We just got the clearest sign yet that the Assad regime helped make ISIS very, very rich

Assad isisSyrian revolutionariesA poster advertising the ‘day of rage’ rally in April 2011, where tens of thousands took part in anti-government rallies across the country. At least 50 protesters were shot dead by Syrian security forces that day.

Syrian President Bashar al-Assad’s regime negotiated deals with the Islamic State’s oil tycoon who at one point contributed up to 72% of the terror group’s profit from natural resources, The Wall Street Journal reported last weekend.

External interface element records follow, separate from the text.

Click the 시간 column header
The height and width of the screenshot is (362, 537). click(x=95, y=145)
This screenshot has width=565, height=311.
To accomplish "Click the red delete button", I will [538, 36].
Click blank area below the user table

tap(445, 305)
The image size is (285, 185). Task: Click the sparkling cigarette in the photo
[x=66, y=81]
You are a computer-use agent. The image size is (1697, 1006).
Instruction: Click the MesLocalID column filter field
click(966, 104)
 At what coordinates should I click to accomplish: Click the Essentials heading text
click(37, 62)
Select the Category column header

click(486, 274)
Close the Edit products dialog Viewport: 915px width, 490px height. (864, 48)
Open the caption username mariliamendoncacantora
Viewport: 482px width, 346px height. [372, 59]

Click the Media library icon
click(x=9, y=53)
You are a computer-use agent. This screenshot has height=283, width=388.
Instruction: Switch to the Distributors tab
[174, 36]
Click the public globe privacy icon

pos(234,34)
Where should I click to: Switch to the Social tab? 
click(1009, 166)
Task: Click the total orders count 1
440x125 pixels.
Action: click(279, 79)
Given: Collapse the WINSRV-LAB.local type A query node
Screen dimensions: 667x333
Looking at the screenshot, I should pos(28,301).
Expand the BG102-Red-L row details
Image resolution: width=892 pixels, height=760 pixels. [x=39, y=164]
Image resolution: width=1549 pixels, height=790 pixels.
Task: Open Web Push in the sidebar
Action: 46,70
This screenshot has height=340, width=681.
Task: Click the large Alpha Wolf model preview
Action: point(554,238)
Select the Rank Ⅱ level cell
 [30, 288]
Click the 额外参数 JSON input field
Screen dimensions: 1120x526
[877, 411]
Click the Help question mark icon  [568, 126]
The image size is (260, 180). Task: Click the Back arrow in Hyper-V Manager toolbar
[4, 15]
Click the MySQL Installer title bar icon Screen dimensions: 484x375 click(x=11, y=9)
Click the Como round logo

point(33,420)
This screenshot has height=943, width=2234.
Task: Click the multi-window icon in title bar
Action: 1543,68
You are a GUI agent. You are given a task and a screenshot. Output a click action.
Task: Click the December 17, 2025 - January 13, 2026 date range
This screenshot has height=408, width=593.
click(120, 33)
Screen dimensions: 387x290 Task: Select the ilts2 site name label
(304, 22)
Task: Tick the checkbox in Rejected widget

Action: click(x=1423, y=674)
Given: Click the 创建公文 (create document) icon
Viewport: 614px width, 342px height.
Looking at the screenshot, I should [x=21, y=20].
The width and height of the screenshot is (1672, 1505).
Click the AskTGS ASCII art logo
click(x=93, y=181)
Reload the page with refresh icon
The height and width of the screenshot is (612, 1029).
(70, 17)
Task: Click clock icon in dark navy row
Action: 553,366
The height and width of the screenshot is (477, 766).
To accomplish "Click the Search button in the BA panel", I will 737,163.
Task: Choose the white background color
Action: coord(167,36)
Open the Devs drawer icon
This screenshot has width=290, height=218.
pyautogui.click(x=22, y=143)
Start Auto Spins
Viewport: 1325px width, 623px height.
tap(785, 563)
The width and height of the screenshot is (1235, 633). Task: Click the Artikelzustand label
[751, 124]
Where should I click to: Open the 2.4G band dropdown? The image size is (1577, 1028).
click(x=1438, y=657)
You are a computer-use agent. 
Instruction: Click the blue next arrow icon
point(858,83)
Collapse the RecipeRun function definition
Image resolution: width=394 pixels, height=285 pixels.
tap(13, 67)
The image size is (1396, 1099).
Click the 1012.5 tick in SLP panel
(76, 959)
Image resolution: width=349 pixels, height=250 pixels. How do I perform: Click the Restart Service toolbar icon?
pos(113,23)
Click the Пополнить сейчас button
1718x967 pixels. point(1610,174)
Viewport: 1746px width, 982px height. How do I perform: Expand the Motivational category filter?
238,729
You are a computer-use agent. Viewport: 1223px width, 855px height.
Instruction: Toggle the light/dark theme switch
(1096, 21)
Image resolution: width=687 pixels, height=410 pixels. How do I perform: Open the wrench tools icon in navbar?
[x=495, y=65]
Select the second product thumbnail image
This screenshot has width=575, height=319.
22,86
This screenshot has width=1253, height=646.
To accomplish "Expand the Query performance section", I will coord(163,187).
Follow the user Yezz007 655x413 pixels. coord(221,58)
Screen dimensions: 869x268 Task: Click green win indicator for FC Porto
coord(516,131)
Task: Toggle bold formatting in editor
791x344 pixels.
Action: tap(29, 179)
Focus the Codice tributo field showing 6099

That is according to documents uncovered during a raid on the home of Abu Sayyaf, the ISIS “oil minister” who was killed by US Special Forces at his compound in Syria’s Deir Ezzour province in May 2015.

Abu Sayyaf’s division — which had successfully negotiated agreements with the Assad regime to allow ISIS trucks and pipelines to move from regime-controlled fields through Islamic State-controlled territory — helped the jihadists bring in roughly $40 million per month in oil sales alone, according to documents seen by The Journal.

Though Sayyaf was killed, his oil infrastructure remains largely intact. ISIS still controls the majority of Syria’s oil fields, and the group continues to bring in roughly $1 million per day from oil sales, according to the Financial Times.

The Assad regime’s oil ties to the Islamic State have been well documented. At least two Syrian government officials, including a Russian-Syrian businessman named George Haswani, were sanctioned by the US last year for serving as middlemen between Assad and ISIS for oil deals.

The Daily Beast reported in December, meanwhile, that ISIS delivers both oil and natural gas to the regime. The report said the resources are transported via “midstream” service providers who move the resources from ISIS territory to government territory for profit.

“In exchange for gas, the regime provides utilities like electricity, which ISIS taxes accordingly,” wrote Matthew Reed, the vice president of Foreign Reports, Inc., a Washington, DC-
based consulting firm focused on oil and politics in the Middle East.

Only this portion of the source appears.